- _READING TEXT_

UN Reform

Author: Simon Stander

Originally Published at Peace and Conflict Monitor on: 12/08/2004

Category: Editorial

On 2 December 2004, the high-level panel of reform of
the UN reported to Kofi Annan. The panel was indeed high-level, but,
interestingly, excluded anyone from the academic world:

 

Anand Panyarachun (Chairman), former
Prime Minister of Thailand

Robert Badinter (France)

Joao Clemente Baena Soares
(Brazil)

Gro Harlem Brundtland
(Norway)

Mary Chinery-Hesse (Ghana)

Gareth Evans (Australia)

Lord David Hannay (United Kingdom)

Enrique Iglesias (Uruguay)

Amre Moussa (Egypt)

Satish Nambiar (India)

Sadako Ogata (Japan)

Yevgenii Primakov (Russia)

Qian Qichen (China)

Nafis Sadik (Pakistan)

Salim Ahmed Salim (Tanzania)

Brent Scowcroft (United
States)

 

 

Among its primary recommendations
are:

 

  • The principle of “responsibility to protect” is
    proposed which would allow intervention in the internal affairs of countries
    that might otherwise allow genocide, breed terrorism or be faced with
    famine.

 

  • The Security Council should be enlarged to 24
    members but the current five members (all represented on the panel) would keep
    their vetoes and no new member would be allowed one.

 

The Report is entitled A more secure world: Our
Shared Responsibility. It identifies six clusters of threats
Viz:

  • war between States;
  • violence within States, including civil wars,
    large-scale human rights abuses and genocide;
  • poverty, infectious disease and environmental
    degradation;
  • nuclear, radiological, chemical and biological
    weapons;
  • terrorism;
  • and transnational organized
    crime.

- _DATASET CONTENT_
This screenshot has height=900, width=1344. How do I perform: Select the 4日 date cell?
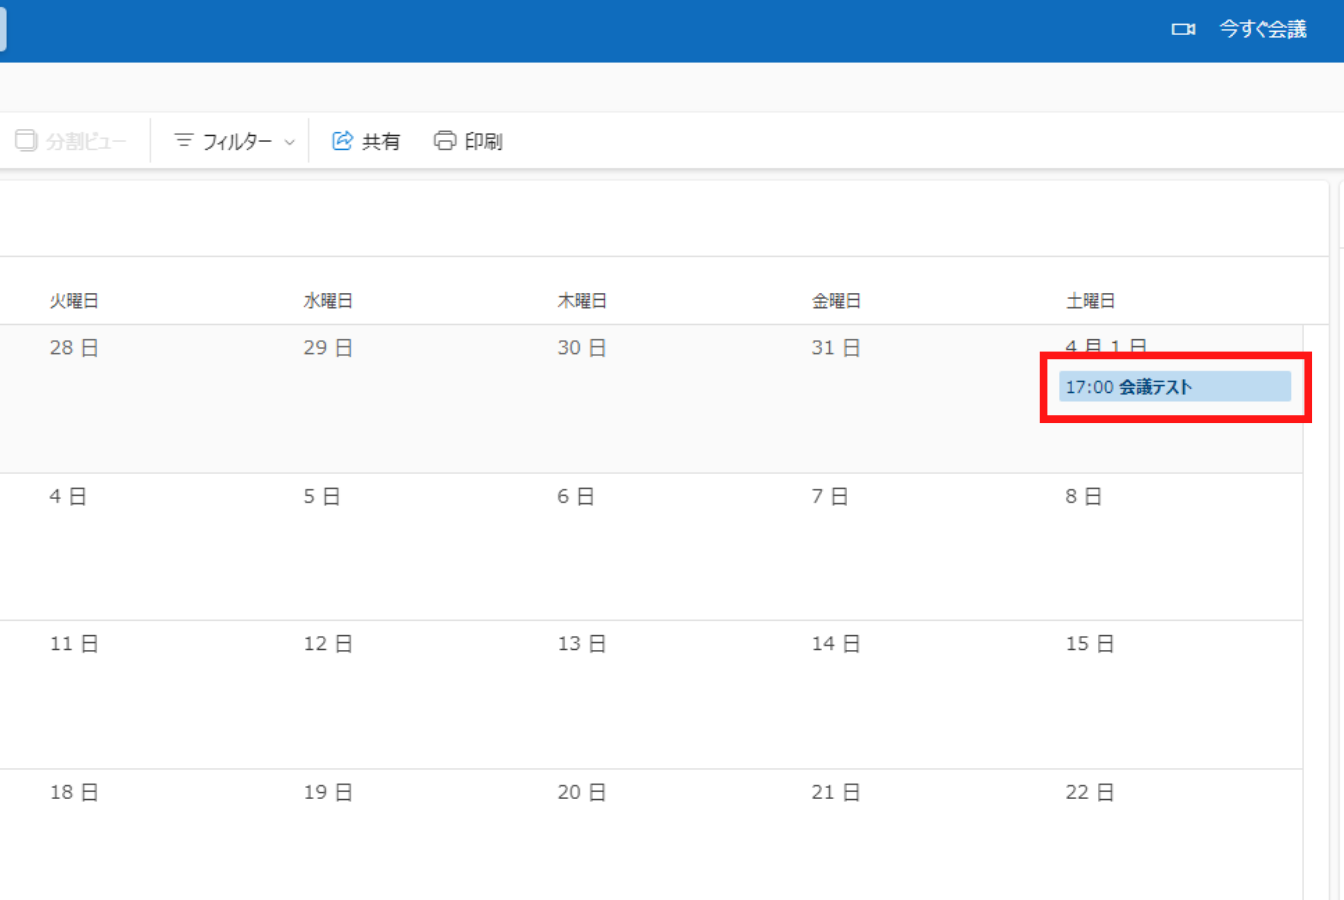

- _EXPLORE THE MATERIAL_
a. Do these statements agree with the UN reform editorial? For each, answer yes or no and quote the deciding words.
(i) The panel included members from the academic world.
(ii) Under the recommendations, new Security Council members would receive a veto.
(iii) The report identifies six clusters of threats.
b. Answer these questions from the UN reform editorial.
(i) On what date did the panel report to Kofi Annan?
(ii) Who chaired the panel?
(iii) To how many members should the Security Council be enlarged?
c. Reproduce the stretch of the UN reform editorial from "Gro Harlem Brundtland" through "Satish Nambiar (India)".

- _ANSWERS TO THE PROBLEMS_
a.
(i) No: "excluded anyone from the academic world"
(ii) No: "no new member would be allowed one"
(iii) Yes: "It identifies six clusters of threats"

b.
(i) 2 December 2004
(ii) Anand Panyarachun, former Prime Minister of Thailand
(iii) 24

c.
Gro Harlem Brundtland
(Norway)

Mary Chinery-Hesse (Ghana)

Gareth Evans (Australia)

Lord David Hannay (United Kingdom)

Enrique Iglesias (Uruguay)

Amre Moussa (Egypt)

Satish Nambiar (India)